Daniele Giglioli questiona retórica vitimista e sua apropriação pelo populismo

Parece um contrassenso pensar que alguém possa almejar a condição de vítima, mas dizer-se vítima é uma das estratégias mais bem-sucedidas da política atual, diz o italiano Daniele Giglioli.

Professor de literatura comparada da Universidade de Bergamo, esteve no Brasil para falar do livro “Crítica da Vítima”, em que combina erudição acadêmica e brio de polemista para defender a tese de que aquilo que chama de “dispositivo vitimário” é um traço fundamental do nosso tempo.

Em lugar das ambições de emancipação e transformação que caracterizam a modernidade, Giglioli defende que hoje é a retórica da vitimização que mais captura o imaginário social. Foi explorando o ressentimento dos que se consideram vítimas do sistema que Donald Trump e a coalização liderada por Giuseppe Conte na Itália se elegeram.
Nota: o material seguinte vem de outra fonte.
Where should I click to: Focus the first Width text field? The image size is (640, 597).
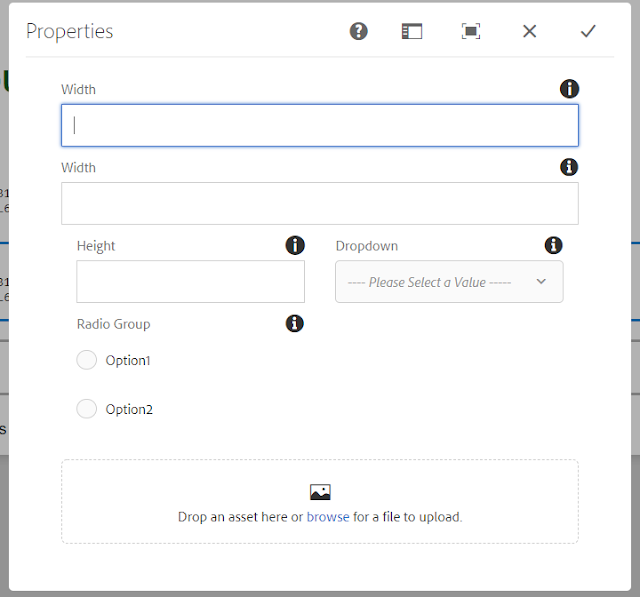[320, 126]
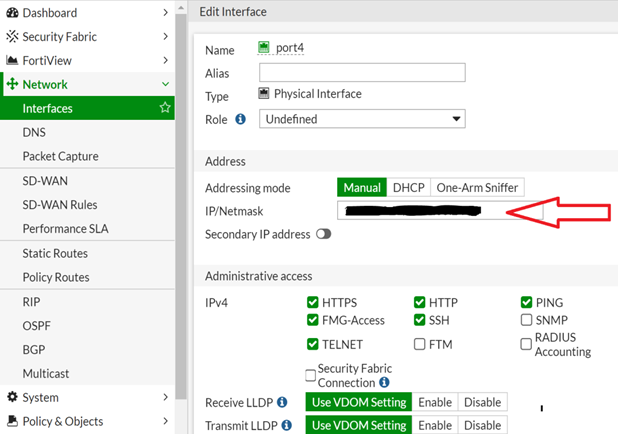Select DHCP addressing mode

(408, 188)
O triunfo do vitimismo estaria ligado ao retorno de afetos políticos de implicações catastróficas: Hitler e Mussolini chegaram ao poder culpando os outros, diz. Agora, como à época, a popularidade do vitimismo teria ligações com a crise do regime democrático, a sensação de que há um fosso intransponível entre cidadãos e elites políticas e financeiras.
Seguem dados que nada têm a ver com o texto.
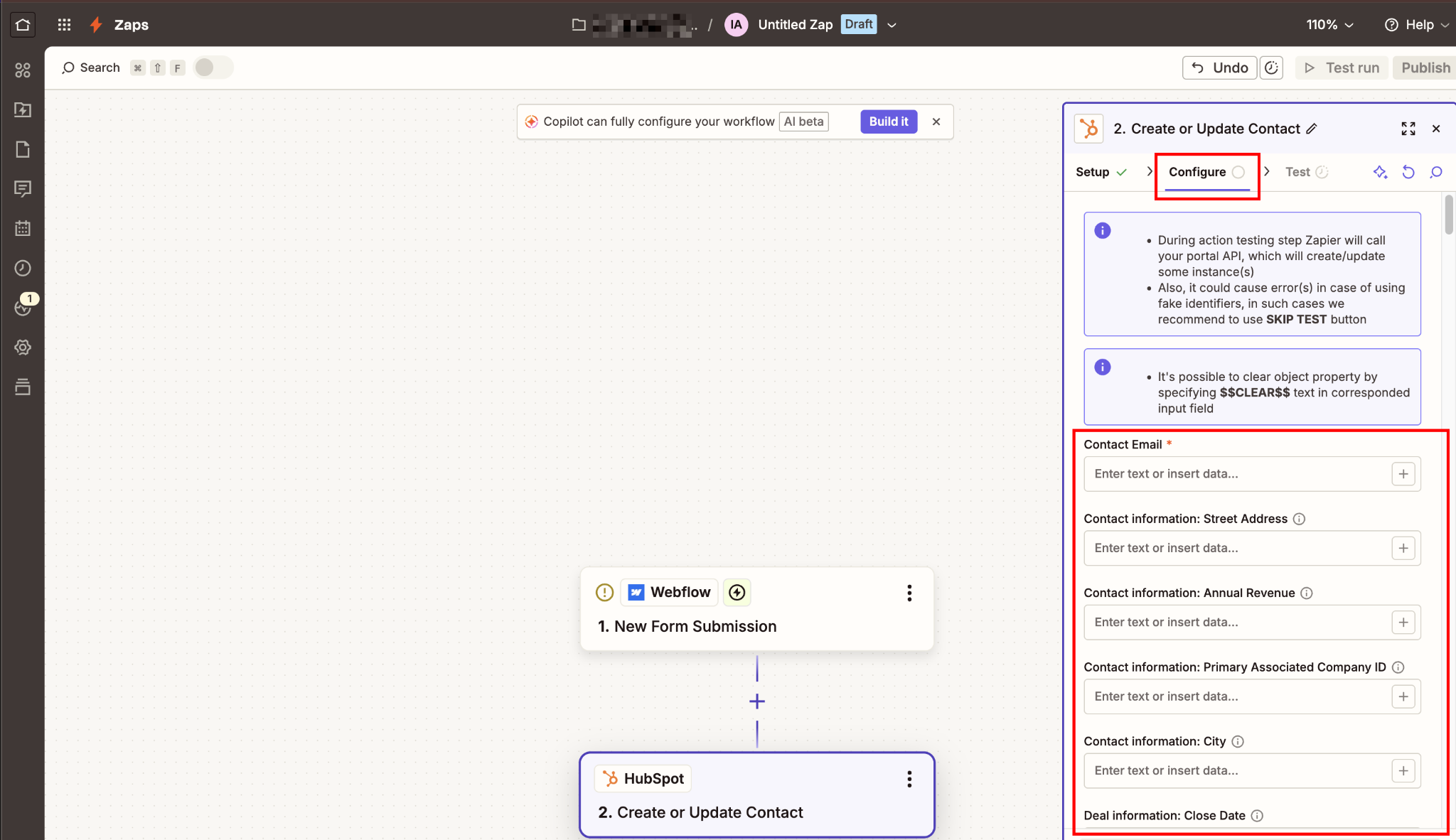Open Webflow step three-dot menu

(x=909, y=593)
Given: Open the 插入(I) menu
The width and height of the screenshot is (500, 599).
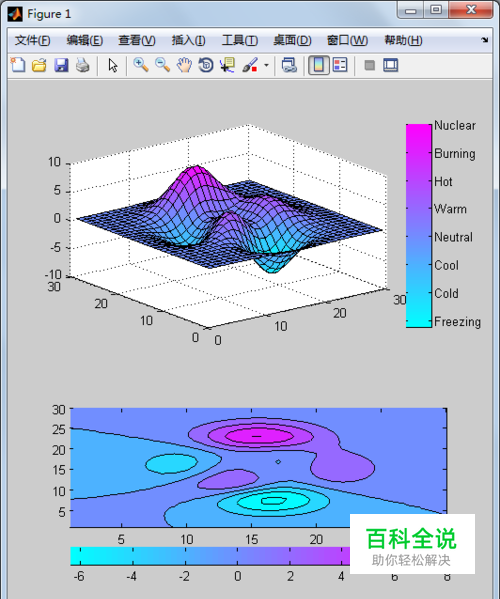Looking at the screenshot, I should pyautogui.click(x=188, y=40).
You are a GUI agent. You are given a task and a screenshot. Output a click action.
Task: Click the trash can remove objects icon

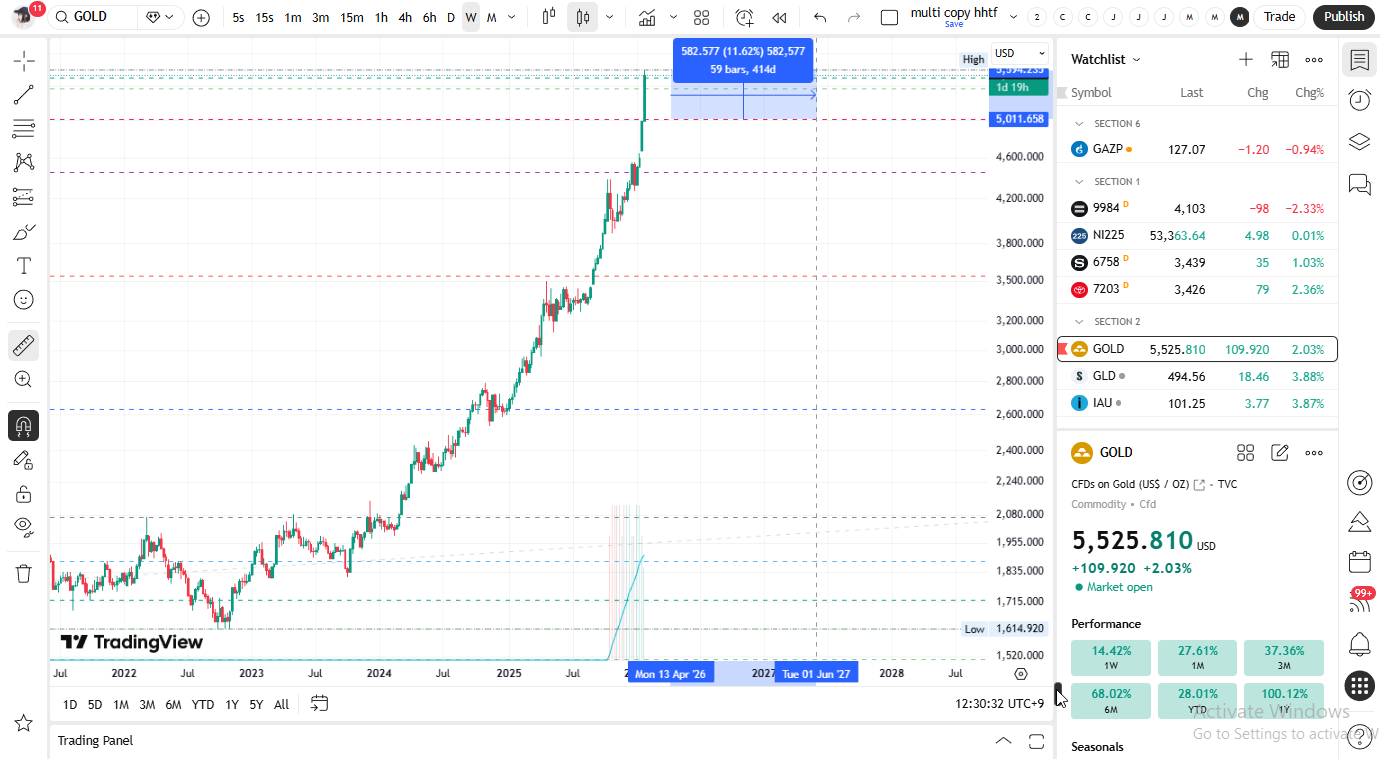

Mas o que dizer dos grupos oprimidos, para os quais afirmar a condição de vítima pode ser um meio de combater a injustiça? Ainda aí, no que é o ponto mais delicado de sua obra, Giglioli sugere que a “retórica vitimária” serve mais ao ressentimento do que à emancipação. Leia sua entrevista à Folha.

O sr. abre o livro com a frase: “A vítima é o herói de nosso tempo”. Em seguida, associa o heroísmo à ideia moderna de emancipação. Como essa ideia deu lugar ao que chama de discurso vitimário?

Por heroísmo da modernidade refiro-me a uma postura, uma atitude, resumida no lema de Kant: caminhar ereto, sair do estado de menoridade. A modernidade havia imposto ao sujeito tarefas gravosas: tens a obrigação de mudar as coisas.

O mito central da modernidade foi a revolução, não necessariamente entendendo-a como tomada do poder violento, mas o direito e o dever estendidos a todos, e não só aos grandes da história, de modificar o estado das coisas.

A vítima tomou o lugar do herói nesse sentido; sendo uma figura da passividade, oferece ao sujeito a possibilidade de identificação mais realista em uma sociedade na qual o senso de impotência é a tonalidade emocional mais difusa.

Já não podemos mais tanto. Outros decidem por nós (mercado, governos, aparatos de inteligência). Sentir-se vítima permite ao menos dizer que, se não podemos, tampouco devemos. Uma vítima não deve nada, não tem obrigações. Declarar-se vítima é uma maneira de habitar o estado de menoridade sem sentir culpa por isso.

O sr. toma o cuidado de explicar que “crítica” não quer dizer “ser contra” e que seu livro questiona certo uso atual da noção de vítima, e não as vítimas reais. Pode explicar?

Crítica, dizia Kant, não significa ir contra alguém, mas tentar estabelecer o uso correto da razão, o que faz sentido e o que não faz sentido dizer.

Obviamente, não tenho nada a repreender nas vítimas reais. Pretendo submeter à crítica, à verificação, um discurso que coloca a vítima no centro do universo da ética, pretendendo extrair um possível bem do que é indiscutivelmente um mal, algo indesejável.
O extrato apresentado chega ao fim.